(Extracted data entries)
++++++++++++++++++++

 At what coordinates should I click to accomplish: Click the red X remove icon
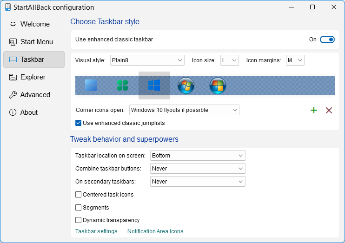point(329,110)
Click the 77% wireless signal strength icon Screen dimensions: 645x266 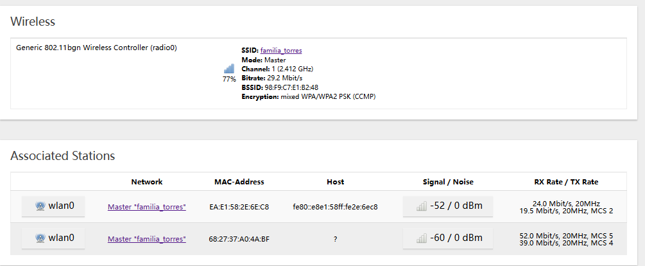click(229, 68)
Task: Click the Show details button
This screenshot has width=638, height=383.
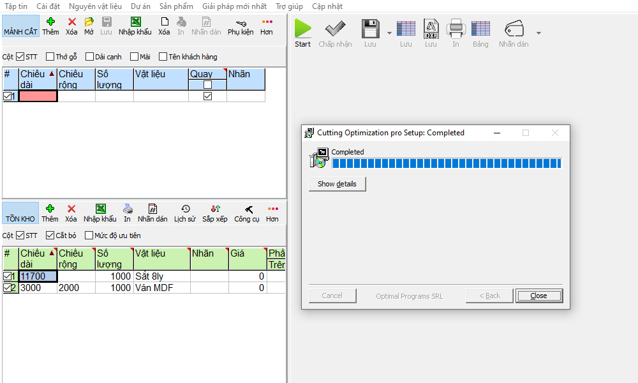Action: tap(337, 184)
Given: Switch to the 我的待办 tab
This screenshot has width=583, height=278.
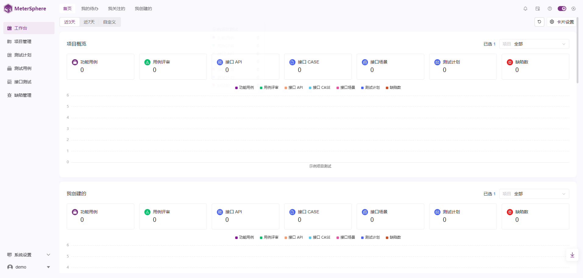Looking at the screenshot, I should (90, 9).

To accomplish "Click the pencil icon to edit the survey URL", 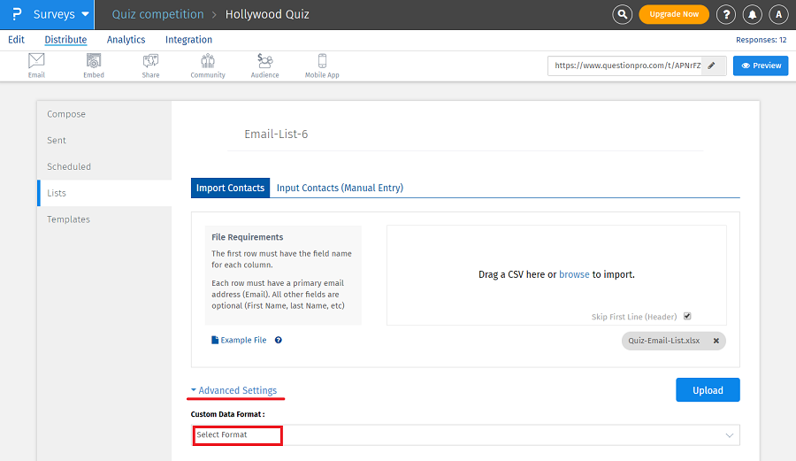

++++++++++++++++++++

The problem » Only the lines from the line holding "This screenshot has width=638, height=383." through the last line above belong in the answer, repeated exactly; the pictures do not.

Solution to this task »
This screenshot has width=638, height=383.
Action: tap(337, 184)
Given: Switch to the 我的待办 tab
This screenshot has width=583, height=278.
Looking at the screenshot, I should (90, 9).

To accomplish "Click the pencil icon to edit the survey URL", 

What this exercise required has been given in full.